__Exercise objective__: Write out each record below exactly, but not the pictures.

__Stored data__:
****
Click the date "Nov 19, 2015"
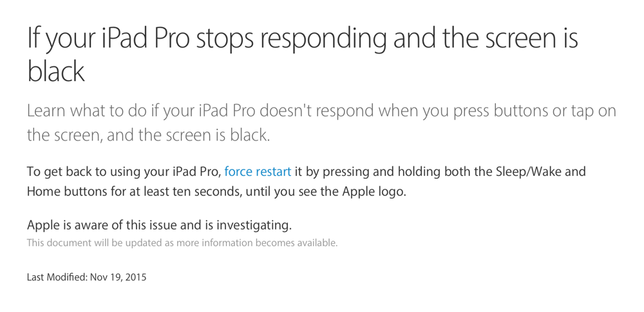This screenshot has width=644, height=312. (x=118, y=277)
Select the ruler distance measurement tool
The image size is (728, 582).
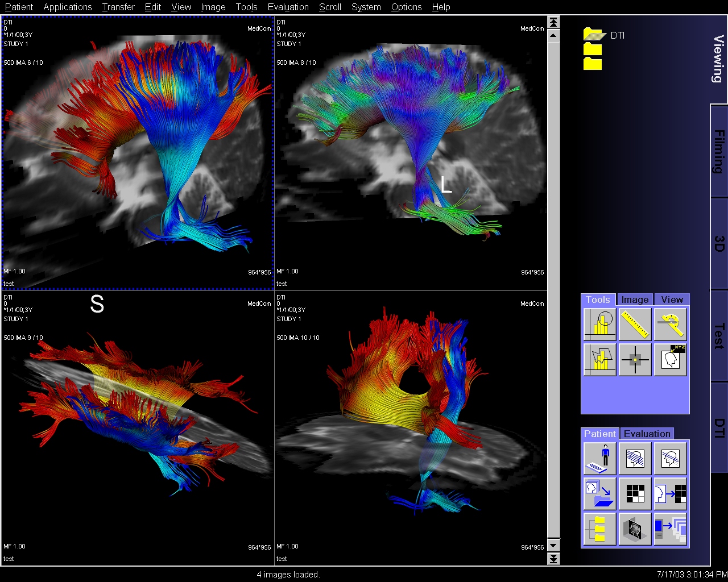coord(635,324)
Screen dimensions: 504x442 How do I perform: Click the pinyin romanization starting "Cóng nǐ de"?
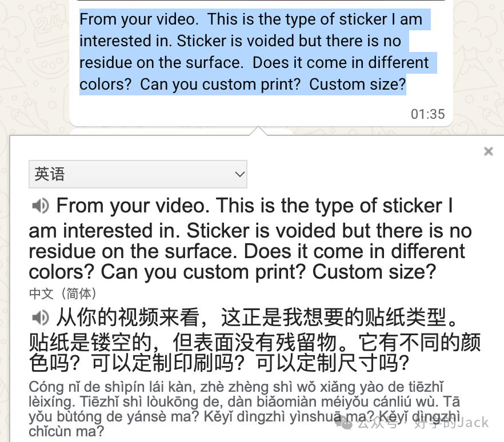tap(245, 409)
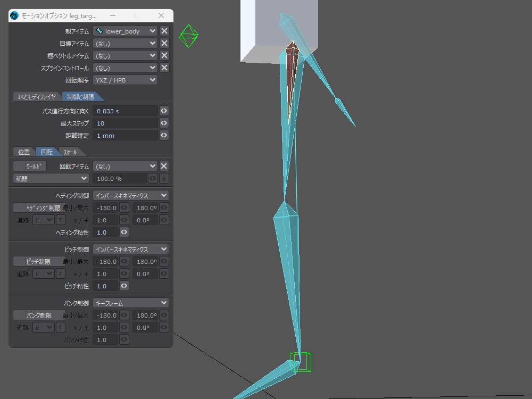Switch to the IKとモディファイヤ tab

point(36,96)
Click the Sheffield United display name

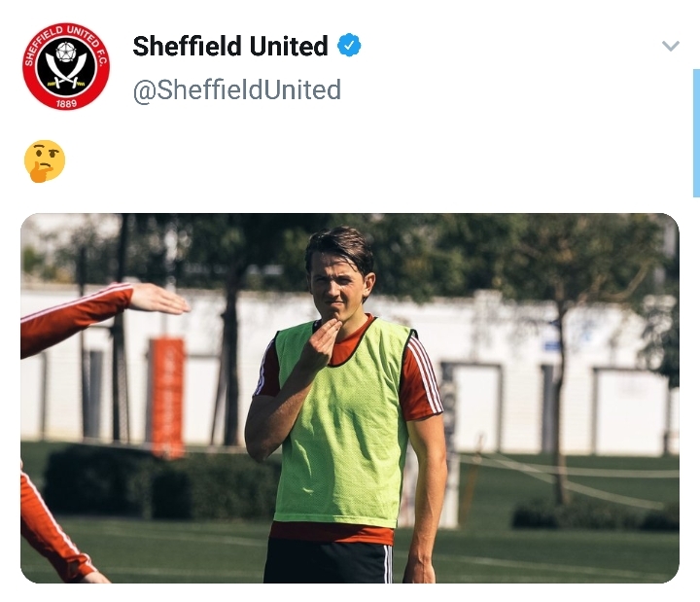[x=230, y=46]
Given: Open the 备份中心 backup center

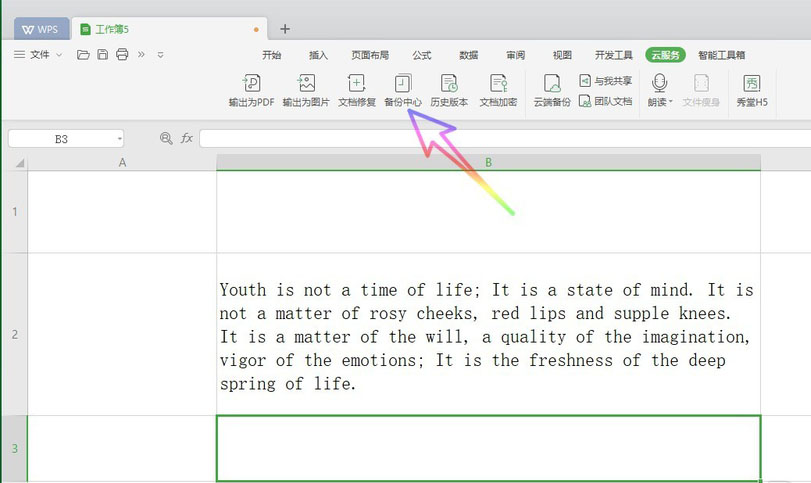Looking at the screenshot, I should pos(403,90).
****
__Response to the task__:
Click the date "Nov 19, 2015"
This screenshot has width=644, height=312. (x=118, y=277)
Select the ruler distance measurement tool
The image size is (728, 582).
coord(635,324)
Screen dimensions: 504x442 How do I perform: Click the pinyin romanization starting "Cóng nǐ de"?
tap(245, 409)
Switch to the IKとモディファイヤ tab

point(36,96)
Click the Sheffield United display name

[x=230, y=46]
Given: Open the 备份中心 backup center

Looking at the screenshot, I should pos(403,90).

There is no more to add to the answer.